Abschied von Orbán

Der Legende zufolge hat der Turul, ein mythischer Falke, die Magyaren im Frühmittelalter nach Europa geführt. Viele scheinen mit der Ortswahl nicht mehr zufrieden zu sein. Nach offiziellen Angaben leben bereits 230 000 Ungarinnen und Ungarn in einem an­deren EU-Staat, Schätzungen zufolge sollen in den vergangenen drei Jahren bis zu 500 000 Menschen, etwa fünf Prozent der Bevölkerung, ausgewandert sein. Wie viele gingen, weil sie der Ansicht sind, dass ihre Landsleute einen Vogel haben und sich gegen die völkische Mehrheit derzeit nichts ausrichten lässt, wird nicht statistisch erfasst. Die Abwanderung ist derzeit das deutlichste Zeichen der Unzufriedenheit, doch weiterhin dürften Armut und Arbeitslosigkeit das wichtigste Motiv sein, das Land zu verlassen. Die Hälfte der Ungarinnen und Ungarn zwischen 18 und 29 Jahren gab in einer Umfrage an, die Migration zu erwägen. Doch dem unga­rischen Volkskörper kann man nicht so leicht entwischen. Wirtschaftsminister Mihály Varga lobte Ende September die Arbeitsmigranten, da sie im vorigen Jahr 1,7 Milliarden Euro nach Ungarn überwiesen und so zur »ökonomischen Konsolidierung« beigetragen haben. Tatsächlich hat sich die Wirtschaftslage stabilisiert, und trotz einiger Eingriffe in die Geschäftstätigkeit wie einer Sondersteuer hält sich die Kritik transnationaler Unternehmen in Grenzen. Mit Platz 63 liegt Ungarn auf dem Index der globalen Wettbewerbsfähigkeit des Weltwirtschaftsforums im Mittelfeld der 148 untersuchten Staaten. Man kann bei transnationalen Firmen also durchaus ein wenig Profit abschöpfen, ohne eine Abwanderungswelle befürchten zu müssen. Dass die Fidesz-Regierung gezielt einen staatskapitalistischen Sektor aufbaut, der ihrer Klientelpolitik und der Etablierung ihres Machtmonopols dienen soll, stört die Investoren offenbar nicht.

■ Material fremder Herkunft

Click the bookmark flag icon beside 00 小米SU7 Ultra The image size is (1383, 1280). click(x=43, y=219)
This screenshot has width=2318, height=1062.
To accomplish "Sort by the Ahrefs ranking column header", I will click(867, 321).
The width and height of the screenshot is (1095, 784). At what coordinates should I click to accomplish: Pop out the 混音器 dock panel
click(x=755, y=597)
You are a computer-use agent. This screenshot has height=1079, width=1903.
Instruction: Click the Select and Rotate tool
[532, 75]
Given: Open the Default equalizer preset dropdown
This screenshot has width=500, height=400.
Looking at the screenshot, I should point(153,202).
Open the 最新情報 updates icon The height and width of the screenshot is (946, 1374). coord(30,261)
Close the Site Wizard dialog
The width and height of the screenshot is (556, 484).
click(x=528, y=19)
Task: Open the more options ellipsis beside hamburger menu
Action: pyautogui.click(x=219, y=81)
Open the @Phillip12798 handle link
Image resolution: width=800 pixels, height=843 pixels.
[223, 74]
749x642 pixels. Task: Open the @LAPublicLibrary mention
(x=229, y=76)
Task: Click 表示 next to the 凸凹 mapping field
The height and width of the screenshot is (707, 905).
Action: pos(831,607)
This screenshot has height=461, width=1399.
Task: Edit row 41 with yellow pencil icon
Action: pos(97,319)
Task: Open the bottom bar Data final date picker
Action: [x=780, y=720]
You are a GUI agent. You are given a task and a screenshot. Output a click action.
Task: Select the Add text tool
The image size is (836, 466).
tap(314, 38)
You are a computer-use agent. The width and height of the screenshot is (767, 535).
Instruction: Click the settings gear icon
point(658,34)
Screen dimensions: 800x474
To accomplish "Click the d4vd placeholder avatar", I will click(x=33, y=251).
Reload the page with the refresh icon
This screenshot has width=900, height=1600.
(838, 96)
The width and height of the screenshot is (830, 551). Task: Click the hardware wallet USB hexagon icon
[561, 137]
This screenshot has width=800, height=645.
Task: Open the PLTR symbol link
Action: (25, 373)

Möglicherweise sorgt die sprunghafte und widersprüchliche Wirtschaftspolitik für Verwirrung, ohnehin kann man darüber streiten, ob »der Markt« nach ratio­nalen Kriterien reagiert. Sollte das der Fall sein, muss man davon ausgehen, dass auch die Geschäftswelt das ungarische Experiment der Krisenbewältigung mit Interesse beobachtet. Manch ein Investor mag sich daran erinnern, dass sich in der Asien-Krise 1997/98 staatskapitalistische Maßnahmen bewährt haben. Tatsächlich erinnert Viktor Orbán an Mahathir Mohamad, den früheren antisemitischen Ministerpräsidenten Malaysias, der es verstand, mit Hilfe einer völkischen Politik in einem formal parlamentarischen System eine Autokratie zu errichten. Mittlerweile gibt es allerdings auch in Malaysia eine Demokratiebewegung. Sollte der ungarische Frühling weiter auf sich warten lassen, haben die Unzufriedenen dank der EU-Mitgliedschaft immerhin relativ gute Auswanderungsmöglichkeiten. Dann sind Orbán und die Völkischen irgendwann mit ihrem Turul allein zu Haus.